Mum is still holding the cup of coffee, stone-cold now. As I walk in she looks up and I see the dark circles under her eyes. Heroin chic. Not.

“Where are you going?” Her voice is tinged with something. Worry? Panic?

“Just out.” It’s no use talking to her about it. Not with the way she is. She’ll only cry. Or worse.

She puts down the cup, stands suddenly, the chair clattering on the floor as she reaches to hold my arms in her white fingers. “With Danny?”

I can’t do this now. Can’t do the “Be careful, you’re only young, look what happened to me” thing.

“He’s just a friend,” I assure her. “OK?” I take her arms and put them down at her sides. “That’s all. A friend. You don’t need to worry. It’s fine. I’m fine.”

“A friend,” she repeats. “OK.”

“I have to go, Mum,” I say.
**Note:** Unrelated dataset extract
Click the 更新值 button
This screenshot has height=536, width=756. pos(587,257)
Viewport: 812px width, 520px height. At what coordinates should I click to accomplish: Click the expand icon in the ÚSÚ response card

And I kiss her on the cheek, and leave her, wrapped in the quiet chaos of her own world.

But as I get to the door I realize I have no idea where I’m going or how to get there.

So I do what any damsel in distress does. Find a knight in shining armour.

“The cemetery,” he says. “Pensilva.”

I nod. Of course. “You know where it is?”

He breathes out heavily. “Yeah.”

“Is it weird to want to see him? See them?” I ask. “Like, wrong?”

“No.” Danny shakes his head. “It’s closure. Isn’t that what they call it?”

“Yeah.” And I see Martha in her mirrored skirts, putting on her fake German accent but meaning it anyway as she begged Mum to call Eleanor, to have it out with her. To get closure.

“Oh Billie, I’m so sorry,” he says.

“I knew he was dead,” I say. “It’s not like it was a surprise. But it’s made it real somehow. Made him real. Do you see?”

And he does. Of course he does.

He borrows Jake’s van and we drive there in silence. When we stop, get out onto the rain-soaked sand of the car park, he reaches for my hand, keeps it in his until we find them.

They’re side by side. Three of them. Eleanor, Roger and William. Like the Three Bears. Or Three Wise Monkeys. Speak no evil. Their lives and deaths etched in pink-brown quartz, flecked with silver scales. Like salmon, I think. And I try to smile, but instead the tears come, and they don’t stop. I kneel on the damp ground, my hands deep in the cold soil of the graves, and I cry for their loss, and for mine. For the memories we never shared, for the hours, days, weeks spent in our own worlds, when we could have been in each other’s.

I cry until the rain starts to drip its steady suffering, until Danny pulls me up and to him, tells me we need to go, that it’s late, that he has to get the van back.

“I don’t need to go, though,” he says, his lips warm against my neck. “I could come back with you. Or we could go out. Do something. Swim, even?”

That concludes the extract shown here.